Records drawn from a dataset

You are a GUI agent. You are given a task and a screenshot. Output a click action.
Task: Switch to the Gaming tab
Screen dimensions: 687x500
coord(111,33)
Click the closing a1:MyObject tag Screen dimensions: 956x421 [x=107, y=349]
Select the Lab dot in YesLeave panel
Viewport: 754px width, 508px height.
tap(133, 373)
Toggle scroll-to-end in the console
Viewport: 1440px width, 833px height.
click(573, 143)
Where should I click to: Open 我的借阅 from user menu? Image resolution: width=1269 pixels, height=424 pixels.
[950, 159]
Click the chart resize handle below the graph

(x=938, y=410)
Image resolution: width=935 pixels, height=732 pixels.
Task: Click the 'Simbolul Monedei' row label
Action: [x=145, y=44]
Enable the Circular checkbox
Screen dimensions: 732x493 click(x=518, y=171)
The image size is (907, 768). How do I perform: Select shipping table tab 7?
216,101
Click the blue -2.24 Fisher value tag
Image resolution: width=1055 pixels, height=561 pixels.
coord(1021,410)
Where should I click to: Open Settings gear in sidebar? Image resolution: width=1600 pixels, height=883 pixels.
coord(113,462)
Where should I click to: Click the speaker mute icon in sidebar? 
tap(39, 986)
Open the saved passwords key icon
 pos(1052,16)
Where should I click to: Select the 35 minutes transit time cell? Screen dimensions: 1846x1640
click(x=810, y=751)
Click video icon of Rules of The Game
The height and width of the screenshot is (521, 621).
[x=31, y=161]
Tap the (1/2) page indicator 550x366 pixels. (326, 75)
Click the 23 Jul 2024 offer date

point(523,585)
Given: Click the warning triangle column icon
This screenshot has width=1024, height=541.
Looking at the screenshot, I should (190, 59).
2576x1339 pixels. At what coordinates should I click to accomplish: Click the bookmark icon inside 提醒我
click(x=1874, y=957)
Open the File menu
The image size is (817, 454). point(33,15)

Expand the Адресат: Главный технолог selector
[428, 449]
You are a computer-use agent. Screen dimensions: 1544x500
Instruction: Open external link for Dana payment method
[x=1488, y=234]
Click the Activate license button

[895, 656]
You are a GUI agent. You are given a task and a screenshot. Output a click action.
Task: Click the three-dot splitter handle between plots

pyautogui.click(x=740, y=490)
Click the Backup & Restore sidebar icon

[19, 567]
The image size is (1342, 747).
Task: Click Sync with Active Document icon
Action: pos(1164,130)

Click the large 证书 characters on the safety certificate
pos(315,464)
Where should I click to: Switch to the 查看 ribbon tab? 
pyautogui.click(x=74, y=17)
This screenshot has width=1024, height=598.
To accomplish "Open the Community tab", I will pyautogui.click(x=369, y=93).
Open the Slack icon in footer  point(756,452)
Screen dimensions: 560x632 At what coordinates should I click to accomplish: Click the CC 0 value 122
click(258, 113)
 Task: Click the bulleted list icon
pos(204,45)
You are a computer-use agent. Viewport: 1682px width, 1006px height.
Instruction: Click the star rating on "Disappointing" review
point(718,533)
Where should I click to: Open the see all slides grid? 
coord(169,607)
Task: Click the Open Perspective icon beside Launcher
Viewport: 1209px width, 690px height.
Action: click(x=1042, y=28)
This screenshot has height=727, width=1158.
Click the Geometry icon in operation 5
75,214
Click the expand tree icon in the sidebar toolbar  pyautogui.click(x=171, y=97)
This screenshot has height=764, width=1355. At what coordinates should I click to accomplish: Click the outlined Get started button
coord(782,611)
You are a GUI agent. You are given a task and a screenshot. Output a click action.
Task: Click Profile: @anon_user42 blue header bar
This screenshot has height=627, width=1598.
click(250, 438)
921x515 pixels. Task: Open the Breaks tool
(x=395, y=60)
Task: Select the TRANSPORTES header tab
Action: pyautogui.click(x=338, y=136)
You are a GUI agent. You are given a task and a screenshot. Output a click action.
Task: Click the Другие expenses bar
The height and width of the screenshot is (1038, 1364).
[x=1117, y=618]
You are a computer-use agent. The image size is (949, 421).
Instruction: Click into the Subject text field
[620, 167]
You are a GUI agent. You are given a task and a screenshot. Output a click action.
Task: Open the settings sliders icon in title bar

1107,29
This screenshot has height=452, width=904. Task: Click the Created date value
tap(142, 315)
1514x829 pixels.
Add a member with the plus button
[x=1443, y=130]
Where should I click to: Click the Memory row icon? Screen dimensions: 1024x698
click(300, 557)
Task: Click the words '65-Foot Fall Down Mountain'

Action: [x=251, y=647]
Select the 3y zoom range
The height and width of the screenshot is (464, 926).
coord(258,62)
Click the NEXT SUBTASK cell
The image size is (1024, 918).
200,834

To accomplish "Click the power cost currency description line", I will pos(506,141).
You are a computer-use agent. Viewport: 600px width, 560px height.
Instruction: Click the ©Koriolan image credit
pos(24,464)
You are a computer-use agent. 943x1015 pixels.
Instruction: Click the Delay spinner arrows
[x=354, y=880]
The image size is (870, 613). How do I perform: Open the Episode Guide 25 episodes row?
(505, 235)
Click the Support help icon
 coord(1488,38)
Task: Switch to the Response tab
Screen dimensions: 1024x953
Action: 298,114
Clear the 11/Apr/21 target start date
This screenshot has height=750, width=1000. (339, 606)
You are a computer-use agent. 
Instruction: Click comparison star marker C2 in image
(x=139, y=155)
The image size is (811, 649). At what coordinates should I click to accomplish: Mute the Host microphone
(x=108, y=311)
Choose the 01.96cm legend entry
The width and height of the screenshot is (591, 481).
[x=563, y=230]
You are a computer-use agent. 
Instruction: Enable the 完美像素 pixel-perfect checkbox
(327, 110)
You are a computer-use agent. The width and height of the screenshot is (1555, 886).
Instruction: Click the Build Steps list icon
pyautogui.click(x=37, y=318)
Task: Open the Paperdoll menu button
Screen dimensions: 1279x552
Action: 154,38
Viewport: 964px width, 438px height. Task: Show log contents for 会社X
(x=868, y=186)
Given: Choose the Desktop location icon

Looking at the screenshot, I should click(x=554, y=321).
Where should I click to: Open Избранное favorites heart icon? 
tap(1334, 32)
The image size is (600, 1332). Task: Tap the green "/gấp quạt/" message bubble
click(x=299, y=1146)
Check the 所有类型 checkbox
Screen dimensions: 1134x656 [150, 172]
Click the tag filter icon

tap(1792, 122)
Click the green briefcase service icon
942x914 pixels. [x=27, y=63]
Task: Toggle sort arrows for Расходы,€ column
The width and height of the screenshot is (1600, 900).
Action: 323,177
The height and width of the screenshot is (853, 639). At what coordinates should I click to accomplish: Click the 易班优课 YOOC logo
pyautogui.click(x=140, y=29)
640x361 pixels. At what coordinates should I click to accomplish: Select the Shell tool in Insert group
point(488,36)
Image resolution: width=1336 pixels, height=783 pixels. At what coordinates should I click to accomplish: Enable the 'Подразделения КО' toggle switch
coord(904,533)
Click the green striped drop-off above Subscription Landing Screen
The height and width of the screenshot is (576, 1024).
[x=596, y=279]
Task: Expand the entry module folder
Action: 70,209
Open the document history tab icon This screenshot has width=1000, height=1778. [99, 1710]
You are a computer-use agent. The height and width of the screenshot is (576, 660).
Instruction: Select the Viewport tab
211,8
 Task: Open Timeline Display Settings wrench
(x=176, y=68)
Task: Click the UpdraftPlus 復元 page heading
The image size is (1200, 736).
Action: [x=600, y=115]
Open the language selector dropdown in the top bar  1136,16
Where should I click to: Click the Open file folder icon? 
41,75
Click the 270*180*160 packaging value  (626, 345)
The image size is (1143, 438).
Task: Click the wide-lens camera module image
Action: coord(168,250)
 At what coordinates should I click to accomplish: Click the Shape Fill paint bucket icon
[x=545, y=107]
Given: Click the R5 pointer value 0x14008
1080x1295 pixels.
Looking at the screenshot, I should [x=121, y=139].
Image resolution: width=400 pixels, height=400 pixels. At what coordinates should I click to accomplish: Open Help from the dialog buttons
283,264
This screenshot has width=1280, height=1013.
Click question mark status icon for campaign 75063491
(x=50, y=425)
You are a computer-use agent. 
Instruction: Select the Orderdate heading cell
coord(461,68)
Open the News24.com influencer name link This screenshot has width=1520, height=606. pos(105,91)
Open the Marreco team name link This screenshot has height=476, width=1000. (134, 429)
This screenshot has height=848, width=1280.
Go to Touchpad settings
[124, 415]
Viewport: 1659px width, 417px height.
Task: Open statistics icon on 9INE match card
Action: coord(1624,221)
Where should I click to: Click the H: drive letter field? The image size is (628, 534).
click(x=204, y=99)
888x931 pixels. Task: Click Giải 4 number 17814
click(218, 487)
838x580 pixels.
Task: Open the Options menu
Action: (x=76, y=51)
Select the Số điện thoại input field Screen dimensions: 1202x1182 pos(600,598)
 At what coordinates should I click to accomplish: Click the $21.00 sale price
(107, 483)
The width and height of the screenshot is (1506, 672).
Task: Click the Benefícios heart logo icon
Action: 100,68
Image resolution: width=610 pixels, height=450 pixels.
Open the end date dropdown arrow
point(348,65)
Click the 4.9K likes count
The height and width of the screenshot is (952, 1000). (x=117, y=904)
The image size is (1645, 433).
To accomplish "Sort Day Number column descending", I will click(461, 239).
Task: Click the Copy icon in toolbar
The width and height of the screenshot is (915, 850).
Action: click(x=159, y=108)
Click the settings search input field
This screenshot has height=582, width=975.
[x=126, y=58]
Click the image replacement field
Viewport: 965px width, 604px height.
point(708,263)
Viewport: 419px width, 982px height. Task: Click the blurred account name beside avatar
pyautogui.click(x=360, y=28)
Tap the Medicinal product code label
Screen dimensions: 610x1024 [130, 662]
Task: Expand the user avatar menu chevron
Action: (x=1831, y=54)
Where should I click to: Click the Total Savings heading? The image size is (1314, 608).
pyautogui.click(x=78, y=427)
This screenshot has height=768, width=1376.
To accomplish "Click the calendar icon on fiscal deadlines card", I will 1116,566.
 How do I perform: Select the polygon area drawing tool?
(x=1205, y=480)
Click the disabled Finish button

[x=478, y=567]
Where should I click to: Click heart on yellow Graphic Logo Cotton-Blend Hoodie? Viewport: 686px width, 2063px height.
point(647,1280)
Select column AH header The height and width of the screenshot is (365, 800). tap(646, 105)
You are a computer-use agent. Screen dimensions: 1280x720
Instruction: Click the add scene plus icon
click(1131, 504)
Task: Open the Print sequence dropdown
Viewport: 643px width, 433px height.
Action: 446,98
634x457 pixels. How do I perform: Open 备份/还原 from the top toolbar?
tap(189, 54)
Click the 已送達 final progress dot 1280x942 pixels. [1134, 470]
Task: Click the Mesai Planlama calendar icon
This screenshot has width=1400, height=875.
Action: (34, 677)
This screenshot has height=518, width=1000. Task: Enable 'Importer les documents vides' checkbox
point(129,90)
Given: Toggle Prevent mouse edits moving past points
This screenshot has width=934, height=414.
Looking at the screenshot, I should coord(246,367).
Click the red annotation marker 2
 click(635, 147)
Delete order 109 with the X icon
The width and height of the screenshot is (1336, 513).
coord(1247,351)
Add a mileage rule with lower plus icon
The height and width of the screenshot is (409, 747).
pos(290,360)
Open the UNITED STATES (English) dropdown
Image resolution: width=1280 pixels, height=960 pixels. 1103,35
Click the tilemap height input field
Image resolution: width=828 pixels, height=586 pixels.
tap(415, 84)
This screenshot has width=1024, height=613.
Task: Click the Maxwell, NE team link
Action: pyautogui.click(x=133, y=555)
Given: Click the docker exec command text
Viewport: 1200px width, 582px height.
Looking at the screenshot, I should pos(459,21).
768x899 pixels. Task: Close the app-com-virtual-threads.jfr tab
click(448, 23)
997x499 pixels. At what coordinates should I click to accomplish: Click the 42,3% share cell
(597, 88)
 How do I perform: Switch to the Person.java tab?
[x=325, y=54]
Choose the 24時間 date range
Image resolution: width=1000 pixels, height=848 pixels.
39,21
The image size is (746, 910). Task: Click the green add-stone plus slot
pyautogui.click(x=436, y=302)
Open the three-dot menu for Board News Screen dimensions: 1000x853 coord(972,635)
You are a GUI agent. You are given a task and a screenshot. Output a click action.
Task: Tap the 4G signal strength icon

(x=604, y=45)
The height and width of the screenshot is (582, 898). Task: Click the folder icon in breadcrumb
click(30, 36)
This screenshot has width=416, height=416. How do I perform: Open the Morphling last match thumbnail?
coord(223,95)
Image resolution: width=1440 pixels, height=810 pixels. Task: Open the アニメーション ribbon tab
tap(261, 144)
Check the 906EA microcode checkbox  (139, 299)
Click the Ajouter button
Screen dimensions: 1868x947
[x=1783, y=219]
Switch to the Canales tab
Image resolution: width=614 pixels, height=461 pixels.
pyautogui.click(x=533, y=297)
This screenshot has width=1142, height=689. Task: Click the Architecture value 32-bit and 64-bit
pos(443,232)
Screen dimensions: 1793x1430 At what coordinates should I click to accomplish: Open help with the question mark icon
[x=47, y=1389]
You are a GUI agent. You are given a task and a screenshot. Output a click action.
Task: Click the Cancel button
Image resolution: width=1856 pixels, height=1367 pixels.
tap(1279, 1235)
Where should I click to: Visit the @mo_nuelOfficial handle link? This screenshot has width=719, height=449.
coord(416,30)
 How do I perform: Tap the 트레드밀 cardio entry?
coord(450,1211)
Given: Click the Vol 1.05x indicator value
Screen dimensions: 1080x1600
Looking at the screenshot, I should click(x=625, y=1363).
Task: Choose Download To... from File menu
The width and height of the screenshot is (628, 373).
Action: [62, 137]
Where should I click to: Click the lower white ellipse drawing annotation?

● Prompt:
Above are the entries. Output exactly the lines beginning with the line that has "Open the end date dropdown arrow" and ending with the line that has "This screenshot has height=768, width=1376.".

● Solution to this problem:
Open the end date dropdown arrow
point(348,65)
Click the 4.9K likes count
The height and width of the screenshot is (952, 1000). (x=117, y=904)
The image size is (1645, 433).
To accomplish "Sort Day Number column descending", I will click(461, 239).
Task: Click the Copy icon in toolbar
The width and height of the screenshot is (915, 850).
Action: click(x=159, y=108)
Click the settings search input field
This screenshot has height=582, width=975.
[x=126, y=58]
Click the image replacement field
Viewport: 965px width, 604px height.
point(708,263)
Viewport: 419px width, 982px height. Task: Click the blurred account name beside avatar
pyautogui.click(x=360, y=28)
Tap the Medicinal product code label
Screen dimensions: 610x1024 [130, 662]
Task: Expand the user avatar menu chevron
Action: (x=1831, y=54)
Where should I click to: Click the Total Savings heading? The image size is (1314, 608).
pyautogui.click(x=78, y=427)
This screenshot has height=768, width=1376.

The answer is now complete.